Las muerteadas tienen un guion de base para algunos personajes como el de Daniel, pero la mayoría de los actores improvisa. Sus líneas se declaman en verso y se aprovecha la ocasión para ventilar chismes locales y burlarse de los políticos. Algunos se incomodan o molestan, dice Daniel, pero la mayoría pasa un buen rato.
Efraín García es otro oaxaqueño que pasó años disfrazándose de diablo, pero para estas muerteadas decidió ser espiritista. Desde su casa en el pueblo de San José Etla, dedicó una semana a pegar casi 900 espejos a la capa de su traje. Y, aunque sabe que moverse con esos 35 kilos de disfraz sobre la espalda será exhaustivo, está contento con el resultado.
El hombre de 57 dice que el gusto por las muerteadas se hereda. Sus hijos confeccionan trajes como él —incluso para ponerlos a la venta— y sobre una percha de su patio cuelga el disfraz de diablo de su nieta, un traje morado y diminuto con pocos cascabeles para que la pequeña pueda bailar sin esfuerzo.
“Esta fiesta la celebramos porque a nuestros difuntos les gustaba”, dice Efraín.
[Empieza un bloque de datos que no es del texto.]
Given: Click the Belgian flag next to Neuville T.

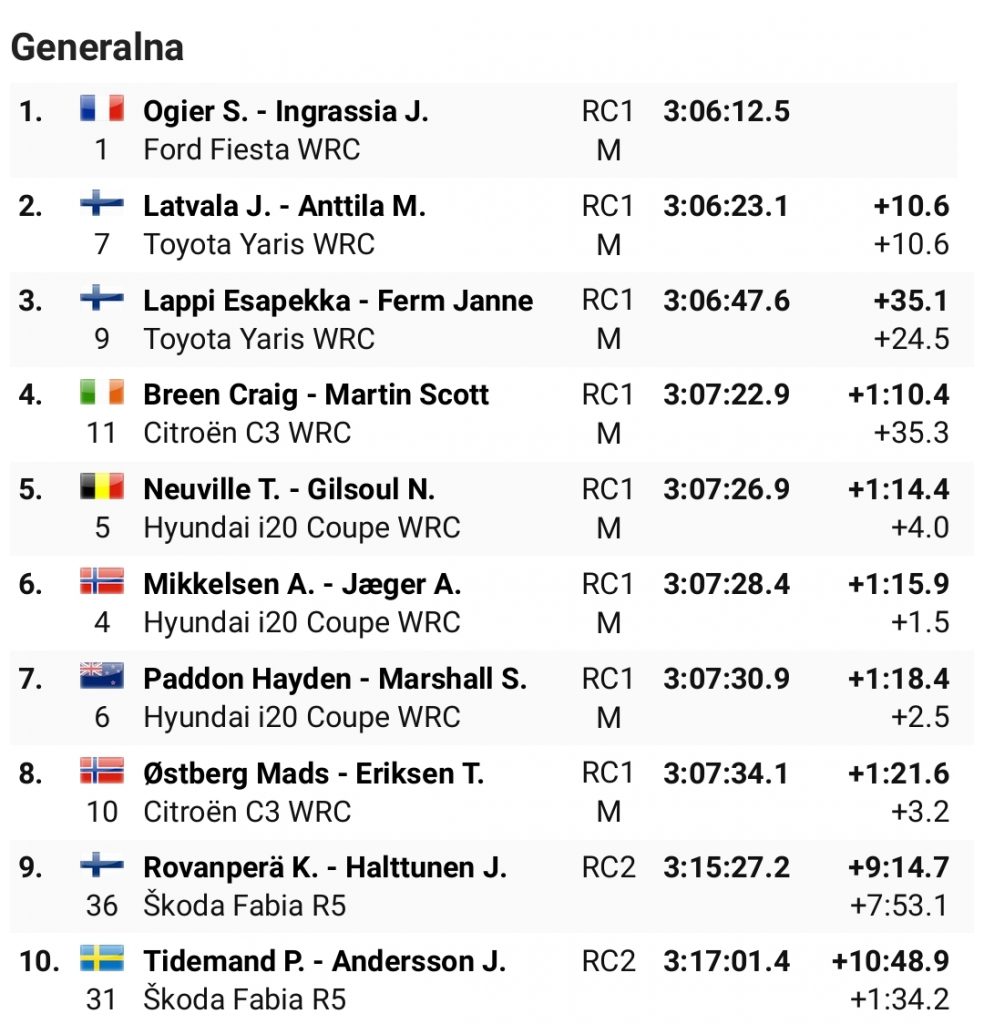Looking at the screenshot, I should point(102,487).
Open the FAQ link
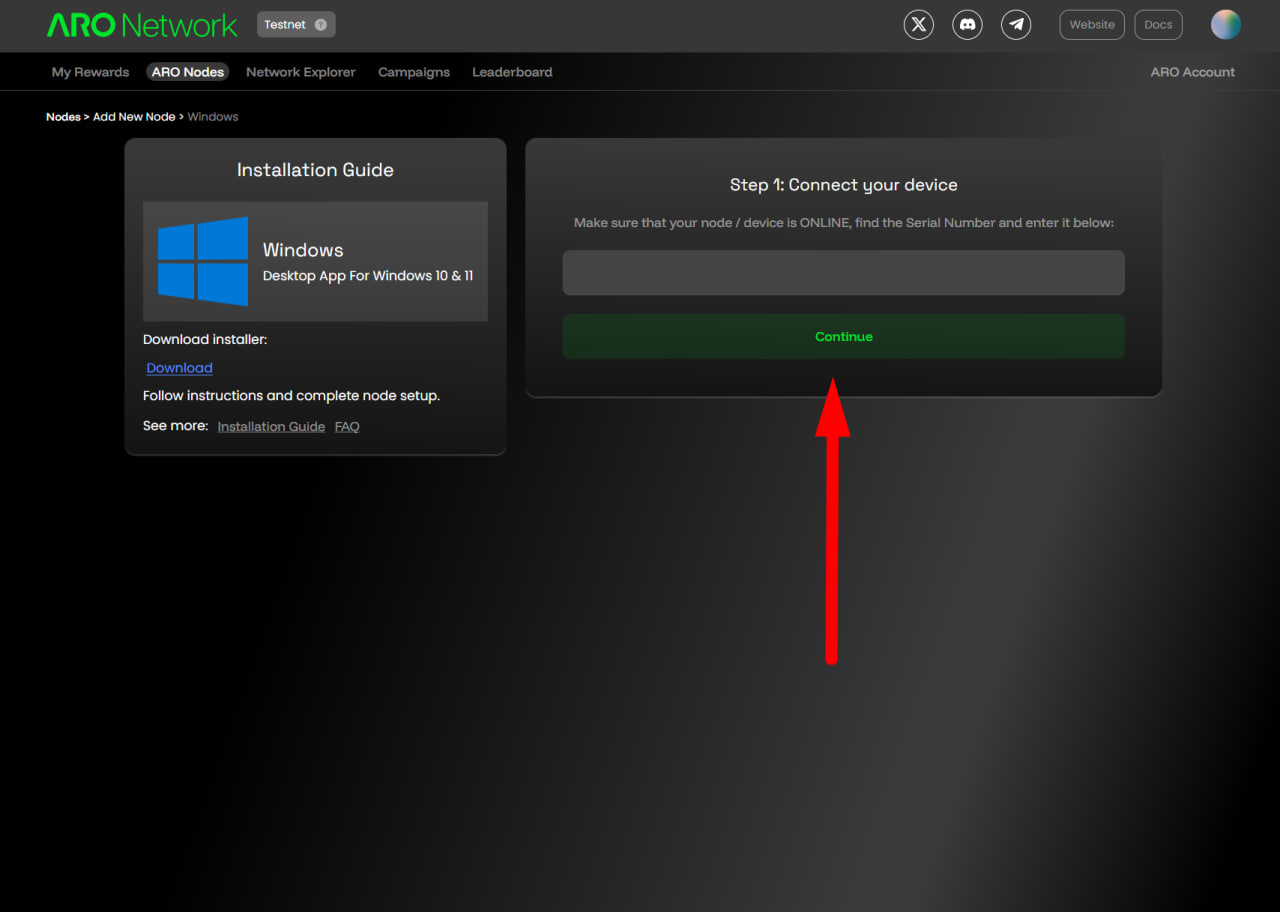 (x=347, y=427)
Los organizadores del evento también se preparan con mucha anticipación. Horacio Dávila, primo de Daniel y uno de los encargados de la seguridad de las muerteadas, cuenta que la banda musical se agenda con un año de antelación.
Las muerteadas no son baratas, explica. Los pobladores de algunas comunidades deben pagar una cuota para participar en la puesta en escena y se espera que los vecinos contribuyan con el pago de la banda. Los disfraces son aparte. Uno de diablo o espiritista, como los de Daniel y Efraín, puede costar hasta 15.000 pesos (unos 800 dólares).
La gente paga con gusto porque las muerteadas forman parte de nuestra identidad, asegura Horacio, y para muchos como él es la época más esperada del año.
“A los mexicanos algunas cosas nos duelen, pero luego las agarramos con risa, con burla”, dice. “Cuando yo me muera, no quiero que me lloren. Quiero que estén cantando, que traigan la música y se pongan a bailar”.